Romeo Beckham Fined for Using Phone While Driving
Romeo Beckham has been fined and handed penalty points after a police officer spotted him scrolling on his phone at the wheel of his Porsche 911 Carrera in central London.
The 23-year-old, son of former England captain David Beckham, was pulled over in Westminster last September when an officer noticed he had both hands on his phone instead of the steering wheel while stationary at a red light.
Court papers revealed that a woman sat in the passenger seat was also looking at her phone, with an “unrestrained” dog on her lap.
Pc Luke Short, who stopped Beckham on Victoria Street just before 11.20am on 16 September, said the young driver appeared distracted and not in proper control of the powerful sports car.

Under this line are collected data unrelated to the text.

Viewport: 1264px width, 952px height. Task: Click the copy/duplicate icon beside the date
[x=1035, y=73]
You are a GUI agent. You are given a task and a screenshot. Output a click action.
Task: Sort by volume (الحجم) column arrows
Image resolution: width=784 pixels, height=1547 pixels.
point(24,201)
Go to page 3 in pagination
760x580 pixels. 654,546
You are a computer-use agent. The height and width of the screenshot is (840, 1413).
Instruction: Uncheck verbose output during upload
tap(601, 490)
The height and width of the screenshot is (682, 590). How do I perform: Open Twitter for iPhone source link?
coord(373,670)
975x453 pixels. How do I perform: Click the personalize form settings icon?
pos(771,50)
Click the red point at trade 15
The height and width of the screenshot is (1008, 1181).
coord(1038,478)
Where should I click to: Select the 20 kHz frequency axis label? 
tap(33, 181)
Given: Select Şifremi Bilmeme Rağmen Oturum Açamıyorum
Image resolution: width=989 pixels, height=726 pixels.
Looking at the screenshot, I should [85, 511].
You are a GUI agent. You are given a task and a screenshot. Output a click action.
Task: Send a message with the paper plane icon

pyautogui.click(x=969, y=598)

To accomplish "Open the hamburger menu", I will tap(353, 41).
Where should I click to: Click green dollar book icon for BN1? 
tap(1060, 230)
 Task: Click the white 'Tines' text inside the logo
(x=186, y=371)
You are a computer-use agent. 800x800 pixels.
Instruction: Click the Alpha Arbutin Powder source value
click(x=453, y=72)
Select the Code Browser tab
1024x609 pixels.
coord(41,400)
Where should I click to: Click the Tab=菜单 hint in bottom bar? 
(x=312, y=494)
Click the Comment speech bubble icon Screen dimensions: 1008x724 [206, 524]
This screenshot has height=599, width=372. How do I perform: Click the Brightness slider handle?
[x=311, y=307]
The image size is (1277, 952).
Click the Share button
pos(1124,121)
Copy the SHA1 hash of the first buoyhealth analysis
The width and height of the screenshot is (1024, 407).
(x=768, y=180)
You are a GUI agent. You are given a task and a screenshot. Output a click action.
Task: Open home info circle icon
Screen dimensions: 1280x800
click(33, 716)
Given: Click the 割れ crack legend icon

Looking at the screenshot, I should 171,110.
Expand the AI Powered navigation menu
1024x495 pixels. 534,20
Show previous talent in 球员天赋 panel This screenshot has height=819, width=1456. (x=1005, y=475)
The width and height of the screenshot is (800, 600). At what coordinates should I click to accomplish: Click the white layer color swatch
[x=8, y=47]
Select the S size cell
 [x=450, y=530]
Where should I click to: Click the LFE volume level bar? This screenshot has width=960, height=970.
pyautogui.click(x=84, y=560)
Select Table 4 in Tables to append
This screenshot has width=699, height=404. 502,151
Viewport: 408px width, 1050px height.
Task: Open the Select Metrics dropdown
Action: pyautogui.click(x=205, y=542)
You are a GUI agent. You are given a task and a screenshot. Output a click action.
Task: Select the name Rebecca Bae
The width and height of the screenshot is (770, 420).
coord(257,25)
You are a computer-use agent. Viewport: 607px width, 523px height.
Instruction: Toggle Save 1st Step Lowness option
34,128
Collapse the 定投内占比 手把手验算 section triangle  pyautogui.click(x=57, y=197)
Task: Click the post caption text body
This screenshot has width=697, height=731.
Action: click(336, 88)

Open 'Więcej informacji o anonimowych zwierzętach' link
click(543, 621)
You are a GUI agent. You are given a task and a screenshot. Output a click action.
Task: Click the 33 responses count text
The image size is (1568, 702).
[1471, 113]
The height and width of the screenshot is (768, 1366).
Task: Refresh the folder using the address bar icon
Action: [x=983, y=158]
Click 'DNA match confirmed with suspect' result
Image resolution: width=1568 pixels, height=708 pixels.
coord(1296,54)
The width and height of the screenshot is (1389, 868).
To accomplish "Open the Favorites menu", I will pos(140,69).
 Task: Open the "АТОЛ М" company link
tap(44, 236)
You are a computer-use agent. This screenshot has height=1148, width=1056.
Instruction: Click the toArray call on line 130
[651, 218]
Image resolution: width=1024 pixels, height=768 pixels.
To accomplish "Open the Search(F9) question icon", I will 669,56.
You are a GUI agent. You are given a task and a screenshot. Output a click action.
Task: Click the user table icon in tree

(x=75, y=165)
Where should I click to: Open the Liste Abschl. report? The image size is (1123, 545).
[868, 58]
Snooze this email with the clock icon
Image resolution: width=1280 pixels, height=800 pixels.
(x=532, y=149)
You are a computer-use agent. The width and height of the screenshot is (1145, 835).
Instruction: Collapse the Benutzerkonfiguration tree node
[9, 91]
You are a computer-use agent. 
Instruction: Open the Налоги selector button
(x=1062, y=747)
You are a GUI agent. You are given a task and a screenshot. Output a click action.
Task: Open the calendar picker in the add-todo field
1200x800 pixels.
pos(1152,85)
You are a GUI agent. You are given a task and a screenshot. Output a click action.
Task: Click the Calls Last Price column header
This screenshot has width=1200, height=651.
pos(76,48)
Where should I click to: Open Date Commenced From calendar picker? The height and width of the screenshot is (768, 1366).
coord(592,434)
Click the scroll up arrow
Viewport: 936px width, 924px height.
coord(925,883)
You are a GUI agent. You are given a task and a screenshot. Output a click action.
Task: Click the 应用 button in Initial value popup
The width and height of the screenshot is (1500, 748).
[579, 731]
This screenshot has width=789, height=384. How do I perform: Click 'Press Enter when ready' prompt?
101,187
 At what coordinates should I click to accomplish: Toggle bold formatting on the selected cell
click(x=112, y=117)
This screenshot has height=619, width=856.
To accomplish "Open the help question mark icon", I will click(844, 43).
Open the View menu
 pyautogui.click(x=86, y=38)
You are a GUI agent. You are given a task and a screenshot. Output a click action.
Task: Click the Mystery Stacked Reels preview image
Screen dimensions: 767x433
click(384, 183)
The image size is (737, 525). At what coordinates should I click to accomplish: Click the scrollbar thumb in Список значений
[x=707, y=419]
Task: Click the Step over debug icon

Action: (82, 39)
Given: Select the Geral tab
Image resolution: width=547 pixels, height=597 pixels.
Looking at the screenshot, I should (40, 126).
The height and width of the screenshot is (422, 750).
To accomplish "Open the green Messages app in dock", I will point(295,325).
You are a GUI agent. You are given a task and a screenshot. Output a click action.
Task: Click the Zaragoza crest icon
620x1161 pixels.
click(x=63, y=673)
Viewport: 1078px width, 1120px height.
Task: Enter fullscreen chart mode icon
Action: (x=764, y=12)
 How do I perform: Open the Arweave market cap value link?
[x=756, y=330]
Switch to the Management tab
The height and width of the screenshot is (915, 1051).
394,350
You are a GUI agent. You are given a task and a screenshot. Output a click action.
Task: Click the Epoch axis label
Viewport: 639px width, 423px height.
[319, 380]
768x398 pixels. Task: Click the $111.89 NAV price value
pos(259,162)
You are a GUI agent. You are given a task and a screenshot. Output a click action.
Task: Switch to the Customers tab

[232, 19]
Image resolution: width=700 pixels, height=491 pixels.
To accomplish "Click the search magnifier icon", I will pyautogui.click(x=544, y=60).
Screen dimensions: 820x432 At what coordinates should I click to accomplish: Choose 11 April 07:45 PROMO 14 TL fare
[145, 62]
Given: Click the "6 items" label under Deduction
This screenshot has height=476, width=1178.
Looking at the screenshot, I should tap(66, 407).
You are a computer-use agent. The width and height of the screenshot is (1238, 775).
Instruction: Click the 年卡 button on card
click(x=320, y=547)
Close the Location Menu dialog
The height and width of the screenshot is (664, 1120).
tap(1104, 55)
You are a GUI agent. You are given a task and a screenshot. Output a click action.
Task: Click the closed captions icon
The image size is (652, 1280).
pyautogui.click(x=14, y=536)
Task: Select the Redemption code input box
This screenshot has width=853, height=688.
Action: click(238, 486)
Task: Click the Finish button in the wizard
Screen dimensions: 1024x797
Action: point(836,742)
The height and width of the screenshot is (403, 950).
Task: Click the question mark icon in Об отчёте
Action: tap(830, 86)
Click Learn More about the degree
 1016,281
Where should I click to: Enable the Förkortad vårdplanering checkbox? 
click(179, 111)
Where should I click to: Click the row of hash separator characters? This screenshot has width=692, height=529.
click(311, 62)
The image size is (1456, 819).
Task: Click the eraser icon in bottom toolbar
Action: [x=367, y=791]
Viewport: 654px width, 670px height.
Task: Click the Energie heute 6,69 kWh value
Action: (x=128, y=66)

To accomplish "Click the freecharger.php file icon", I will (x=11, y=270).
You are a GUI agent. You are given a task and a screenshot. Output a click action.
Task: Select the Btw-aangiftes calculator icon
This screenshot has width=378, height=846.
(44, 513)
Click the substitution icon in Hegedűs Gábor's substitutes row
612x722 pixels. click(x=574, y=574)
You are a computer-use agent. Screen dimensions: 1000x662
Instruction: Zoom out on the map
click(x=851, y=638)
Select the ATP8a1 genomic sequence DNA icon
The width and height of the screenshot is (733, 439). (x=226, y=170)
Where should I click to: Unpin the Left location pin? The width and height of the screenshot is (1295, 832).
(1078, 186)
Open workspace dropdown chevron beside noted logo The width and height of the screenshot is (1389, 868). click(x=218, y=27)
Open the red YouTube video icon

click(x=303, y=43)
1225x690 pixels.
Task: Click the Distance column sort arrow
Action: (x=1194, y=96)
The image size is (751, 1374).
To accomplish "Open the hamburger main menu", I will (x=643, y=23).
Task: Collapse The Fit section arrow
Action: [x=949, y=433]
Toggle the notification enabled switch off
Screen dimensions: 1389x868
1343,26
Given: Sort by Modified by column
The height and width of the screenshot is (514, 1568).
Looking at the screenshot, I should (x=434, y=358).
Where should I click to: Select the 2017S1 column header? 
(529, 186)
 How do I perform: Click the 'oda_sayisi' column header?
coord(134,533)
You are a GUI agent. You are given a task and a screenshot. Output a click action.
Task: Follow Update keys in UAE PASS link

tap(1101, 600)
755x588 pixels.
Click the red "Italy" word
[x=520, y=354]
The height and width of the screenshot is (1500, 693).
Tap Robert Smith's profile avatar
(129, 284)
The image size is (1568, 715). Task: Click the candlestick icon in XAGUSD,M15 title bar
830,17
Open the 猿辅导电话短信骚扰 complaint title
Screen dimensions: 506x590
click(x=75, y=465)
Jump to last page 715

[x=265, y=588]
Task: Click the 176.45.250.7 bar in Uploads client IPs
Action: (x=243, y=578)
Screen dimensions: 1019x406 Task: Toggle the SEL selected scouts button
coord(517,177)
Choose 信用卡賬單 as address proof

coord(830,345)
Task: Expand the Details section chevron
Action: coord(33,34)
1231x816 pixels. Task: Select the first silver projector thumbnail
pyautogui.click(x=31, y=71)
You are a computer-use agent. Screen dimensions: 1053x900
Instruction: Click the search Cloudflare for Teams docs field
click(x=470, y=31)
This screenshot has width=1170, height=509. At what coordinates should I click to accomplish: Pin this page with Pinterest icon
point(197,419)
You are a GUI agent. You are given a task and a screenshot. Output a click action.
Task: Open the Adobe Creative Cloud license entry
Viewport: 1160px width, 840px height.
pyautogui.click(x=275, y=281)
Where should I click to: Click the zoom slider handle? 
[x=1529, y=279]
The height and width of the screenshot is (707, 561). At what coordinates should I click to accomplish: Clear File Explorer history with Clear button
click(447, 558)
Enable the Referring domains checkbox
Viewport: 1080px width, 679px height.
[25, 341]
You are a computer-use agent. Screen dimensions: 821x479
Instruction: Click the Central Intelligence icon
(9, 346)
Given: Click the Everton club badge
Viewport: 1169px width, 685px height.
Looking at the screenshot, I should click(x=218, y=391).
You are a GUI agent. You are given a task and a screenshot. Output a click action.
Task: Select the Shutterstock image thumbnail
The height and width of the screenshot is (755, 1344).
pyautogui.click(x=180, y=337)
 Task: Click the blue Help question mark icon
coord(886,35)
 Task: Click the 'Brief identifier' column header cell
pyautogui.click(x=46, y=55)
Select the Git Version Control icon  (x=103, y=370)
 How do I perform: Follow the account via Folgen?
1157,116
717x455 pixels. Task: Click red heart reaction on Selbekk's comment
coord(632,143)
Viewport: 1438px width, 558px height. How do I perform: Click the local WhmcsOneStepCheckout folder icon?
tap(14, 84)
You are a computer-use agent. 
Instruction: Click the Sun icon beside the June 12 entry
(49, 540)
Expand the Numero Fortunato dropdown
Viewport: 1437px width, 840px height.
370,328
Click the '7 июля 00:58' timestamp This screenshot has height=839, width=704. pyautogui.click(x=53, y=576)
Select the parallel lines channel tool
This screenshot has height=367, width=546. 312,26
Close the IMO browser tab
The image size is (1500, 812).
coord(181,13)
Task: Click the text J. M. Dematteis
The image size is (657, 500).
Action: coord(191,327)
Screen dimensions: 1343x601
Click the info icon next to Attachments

“I looked across at the driver,” Pc Short said in his statement. “I saw that he … had his head tilted down and appeared to be looking down at a mobile phone he was holding low in his lap, near the base of the steering wheel.”
The officer pulled Beckham over and challenged him at the roadside. He chose to give “words of advice” over the unsecured dog rather than pursue a separate offence, but the issue of phone use at the wheel would not go away so easily.
At Westminster magistrates’ court last Thursday, Beckham was convicted of being a driver not in a position to have proper control of the vehicle. He received a £440 fine and three penalty points on his licence.
Magistrate Phillip Jordan also ordered him to pay £130 in costs and a £176 victim surcharge.
Rule 57 of the Highway Code states that dogs must be “suitably restrained” in a vehicle so they cannot distract the driver or cause injury. Breaches can lead to prosecutions for driving without proper control or careless driving.
According to police, Beckham had been offered the chance to avoid criminal proceedings by paying a fixed penalty and attending a driver-awareness course, but he did not respond to the offer.
The case inevitably draws comparison with his father’s history behind the wheel. Almost seven years earlier, David Beckham was banned from driving for six months after admitting using his mobile phone in slow-moving traffic in London’s West End in 2019. He told the court at the time he would miss driving his children – Romeo, then 16, Cruz, 14, and Harper, 7 – to school during the ban.
For Romeo, the incident came just days after he appeared at a New York Fashion Week event, debuting a new platinum-blond buzzcut. The hairstyle turned heads on the runway. The driving offence has now done the same in the courtroom.